1. Heat: Here in Oklahoma, it is not unheard of to be playing a match in over 100 degree weather. To combat this I try to make sure that I am adequately hydrated and seek shade whenever it's possible.
2. Blinding Light: During these 100 degree days, even with the best pair of UV shades available, there is no avoiding staring directly into the sun during a match. When I toss my ball up for a serve the sun is there. When my opponent annoyingly, but wisely lobs me, the sun is there. I wear my shades and hat or visor and hope for the best.
3. Dehydration: While deliberately blinding myself in this "just for fun" game of tennis, the heat and activity drain me of all my water reserve. Like I said making sure I drink plenty of water the day before and day of a match is important.
4. Stress: If heat, the bright and blinding light of the sun, and dehydration weren't enough to trigger a migraine I can add competitive stress to the list of triggers. Don't forget about stress caused by anger and frustration. If you think an adult won't cheat you at a "fun" game of tennis you are wrong. When I am not playing up to my usual aptitude the anger isn't directed towards my opponent it is directed towards myself. I try to remember that tennis is my entertainment and recreation, not to be stressed and worried about.
After rereading those triggers, I am starting to wonder why anyone would play adult competitive tennis. I never completely gave up tennis through my bout with chronic migraines, but I did sit myself out of many a match when I was in pain or knew I couldn't handle the heat. During those days I popped quite a few drugs (triptans and anti-inflammatories) to get through my tennis match and that day. It's hard to combat the heat, but making sure I am adequately hydrated prematch is a must. I good pair of shades and a hat or visor helps some when playing in the sun.
The migraine experts will tell you that regular exercise can lower your migraine threshold. However, it can be somewhat of a catch 22 since it's also a trigger. Adherence to my migraine plan has resulted not only in being almost migraine-free for a year, but now I can start my competitive tennis season without the anxiety and anticipation of a headache. I have listed a bunch of bad things I associate with tennis and obviously there must be an upside to the sport or I wouldn't be playing it. Here are some good things about tennis...
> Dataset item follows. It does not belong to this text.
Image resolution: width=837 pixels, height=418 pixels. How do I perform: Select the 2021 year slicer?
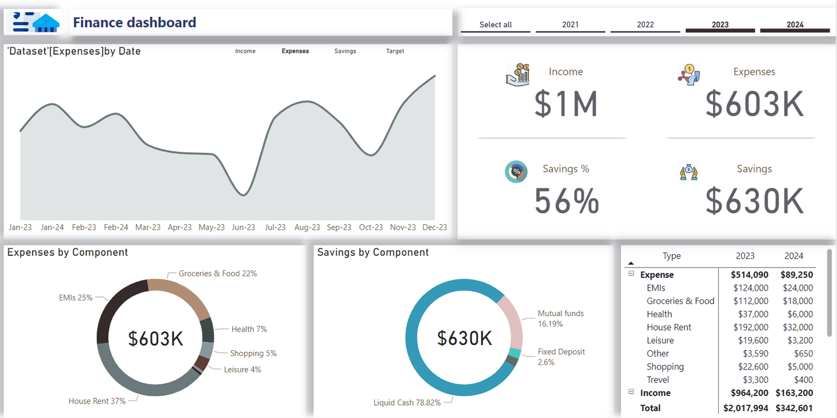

1. It builds cardiovascular fitness, strength, agility, flexibility, and coordination.
2. According to Dr. Ralph Paffenbarger, playing tennis for 3 hours per week at a moderately vigorous intensity will cut your risk of death in half from any cause.
3. Competitive tennis burns more calories than aerobics or cycling, according to studies in caloric expenditures (and my polar watch). I don't even realize how hard I am working because it is more like a game than exercise to me.
4. Scientists at the University of Illinois found tennis requires alertness and tactical thinking which can generate new connections between nerves in the brain and promote a lifetime of continuing brain development (I knew tennis players were smart people).
5. It's a lifelong sport. I hope to be hitting the little yellow ball well into my senior years.
6. It's a social sport. My closest friends have been found on the tennis court. Just look at all these pretty people!